Being human is hard:
- We worry.
- We think.
- We reflect.
- We plan.
- We get emotional.
There is so much stuff going on between our ears. It can be hard to just be.
In the 21st century, though, it’s important to do just that. Just be with our horses. Just be with our moments.
But just because we’re feeling at one with our horses, doesn’t necessarily mean we’re brilliant horsemen. We need to remember not to confuse awareness with any kind of virtue or know-how.
It’s a helluva balance, right? As humans, we have the awesome responsibilities and great potentials.
Because we’re human, we can compare what we do with best practices.
Because we’re human, we can step outside our bodies and say, “oh, shit, I meant to do it this way.
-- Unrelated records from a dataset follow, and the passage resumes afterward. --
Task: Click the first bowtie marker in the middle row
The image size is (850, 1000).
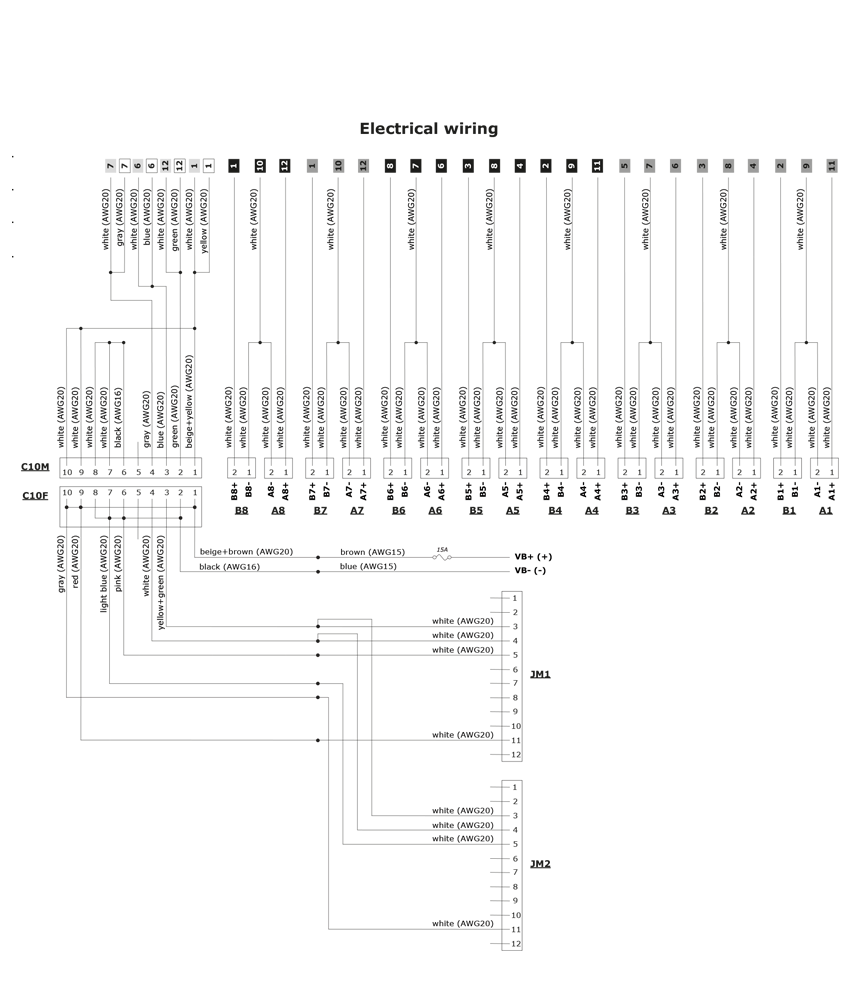Action: [x=238, y=467]
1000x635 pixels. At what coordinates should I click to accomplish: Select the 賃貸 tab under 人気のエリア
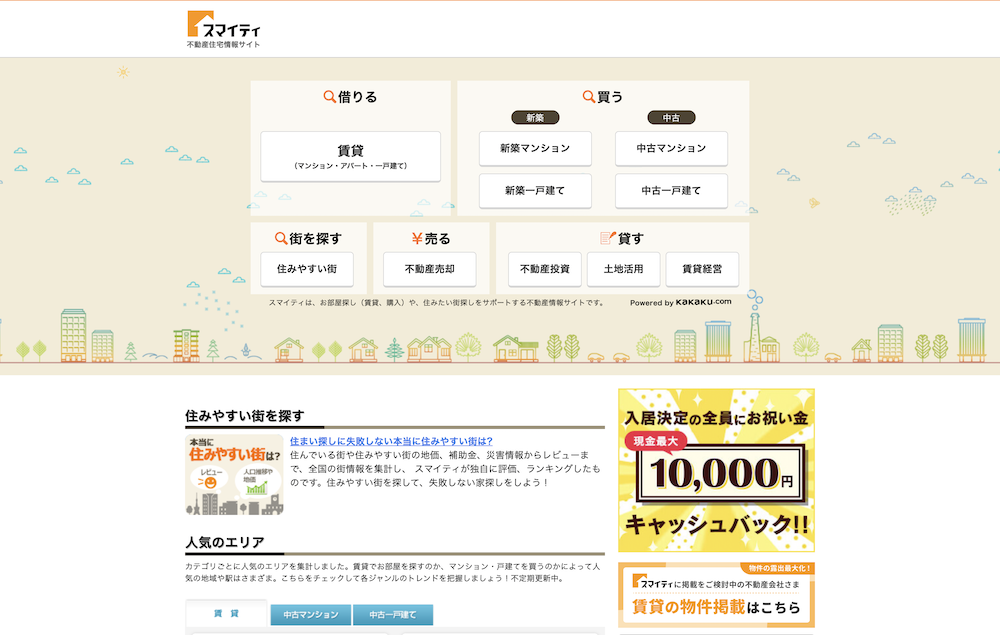pos(226,615)
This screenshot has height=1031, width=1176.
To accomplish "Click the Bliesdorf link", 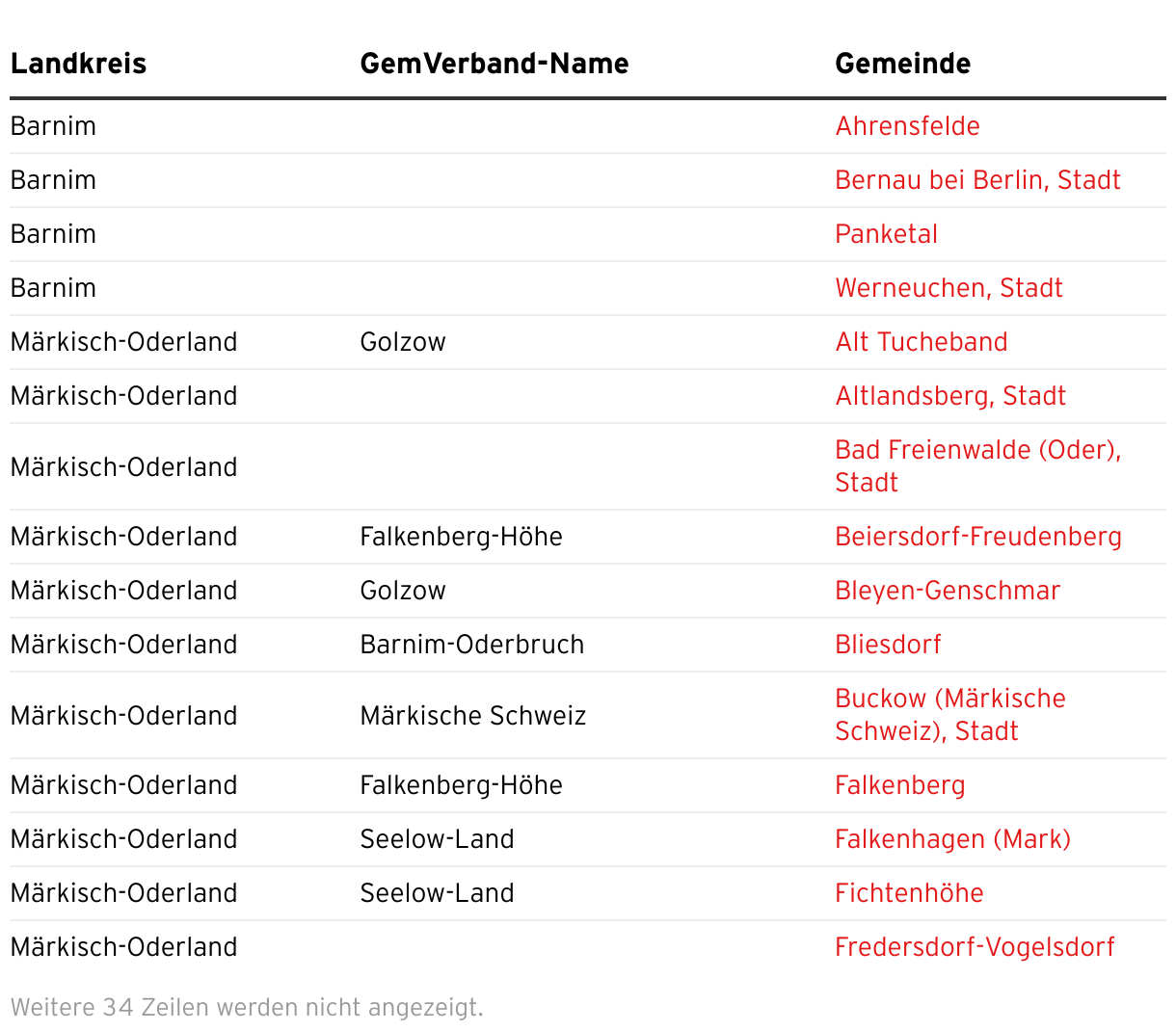I will coord(888,645).
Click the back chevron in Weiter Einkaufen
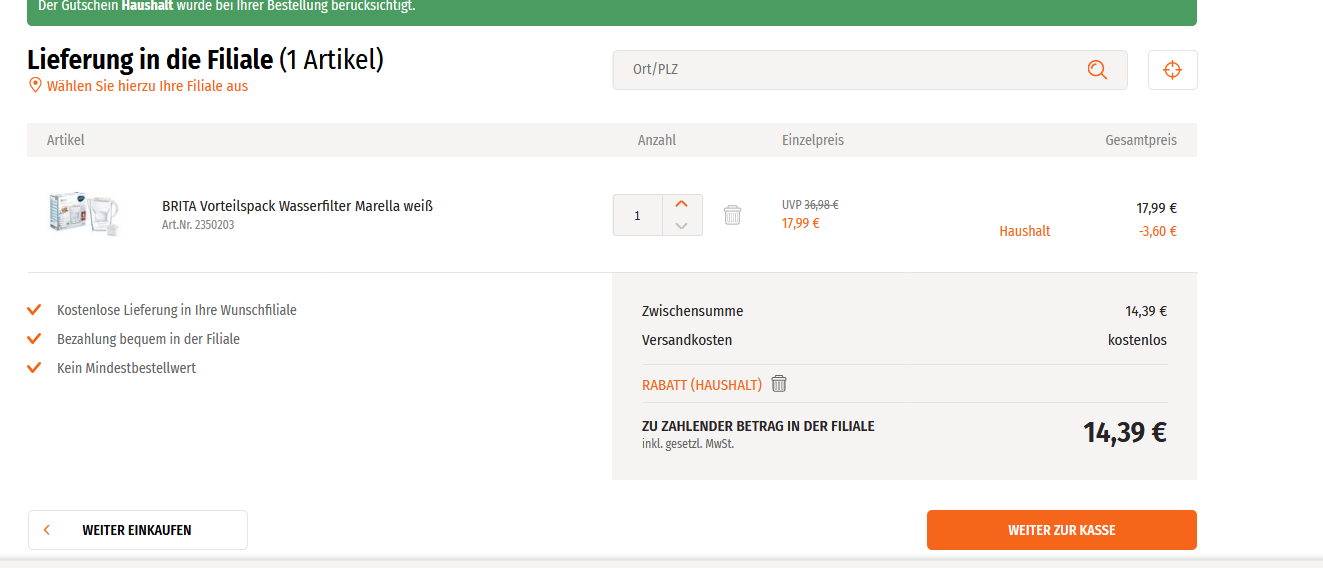 (47, 530)
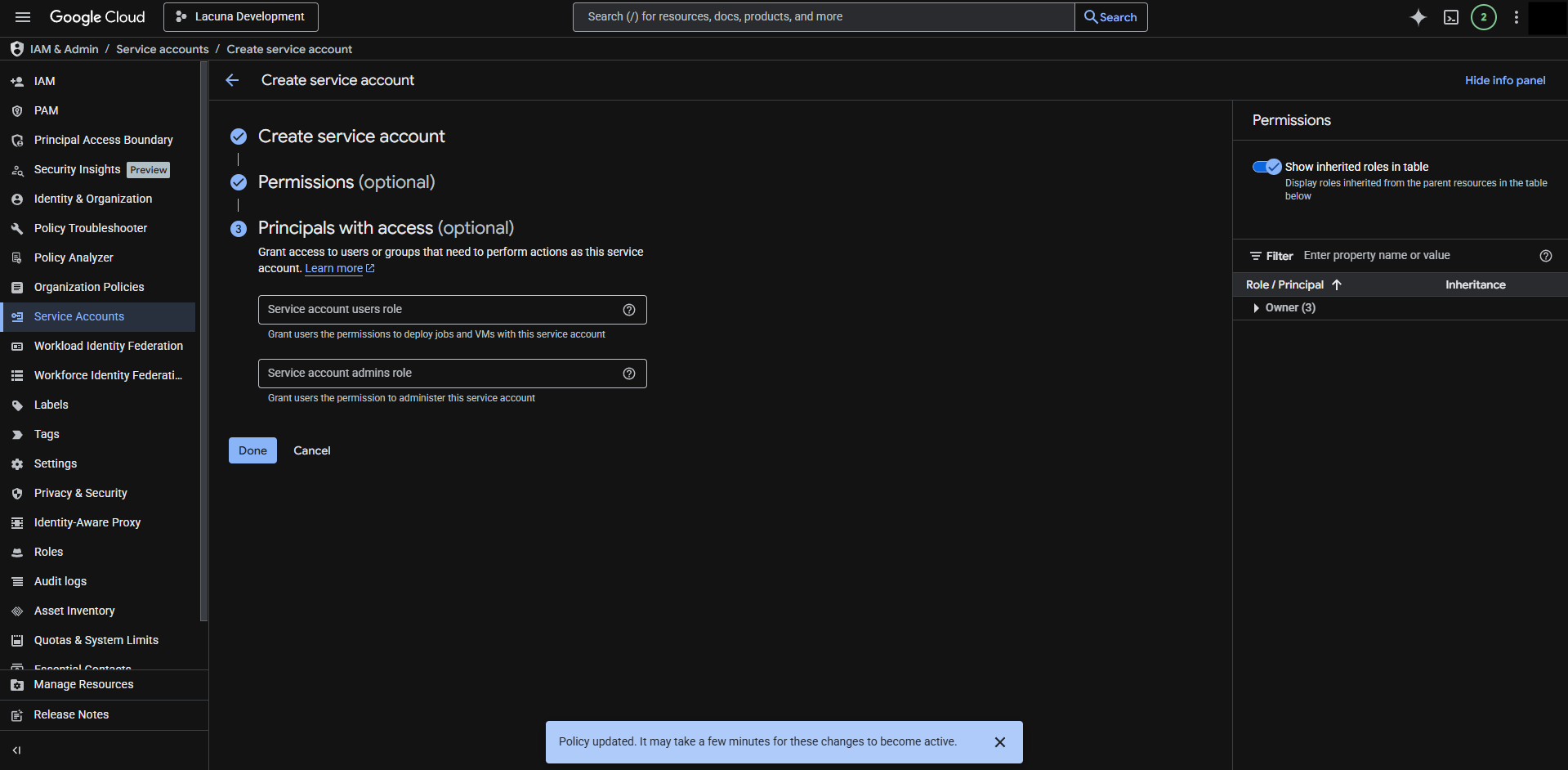Open the Learn more link
Image resolution: width=1568 pixels, height=770 pixels.
[334, 269]
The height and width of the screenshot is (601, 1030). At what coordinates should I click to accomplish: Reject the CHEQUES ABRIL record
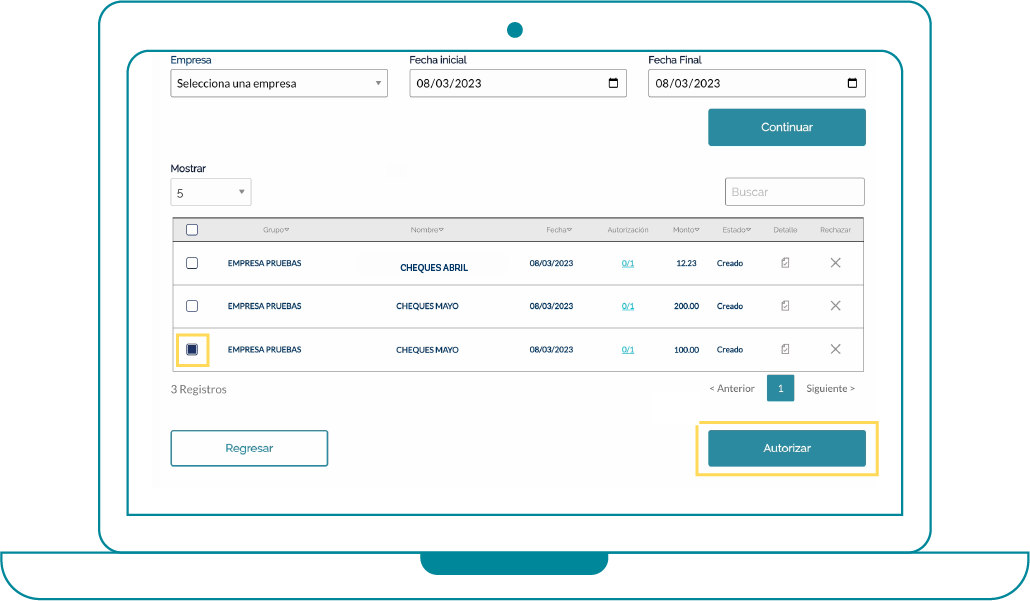[835, 263]
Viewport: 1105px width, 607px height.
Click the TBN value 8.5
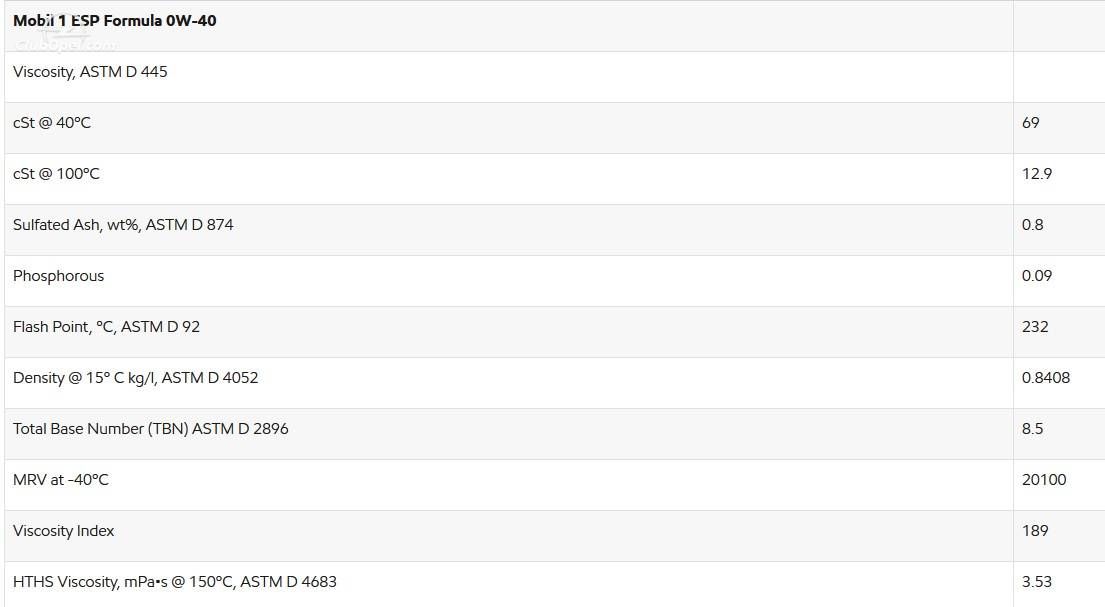(1032, 429)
Let me go back and try it again.”
Because we’re human, we can recognize that we do indeed have egos and we can indeed set them aside.
Because we’re human, we know that strength is not at all muscle and a clenched fist. Strength is softness and the ability to be quiet for a while.
Letting yourself be vulnerable – to peer review, to new possibilities, to occasional discomfort – is crucial to connection. Connection, I think, is essential for progress. Together, connection and progress enrich our lives and our lives with horses.
Or, as Ms. Frizzle from the Magic School Bus would say,Get messy. Make mistakes. Ask questions and listen for the answers.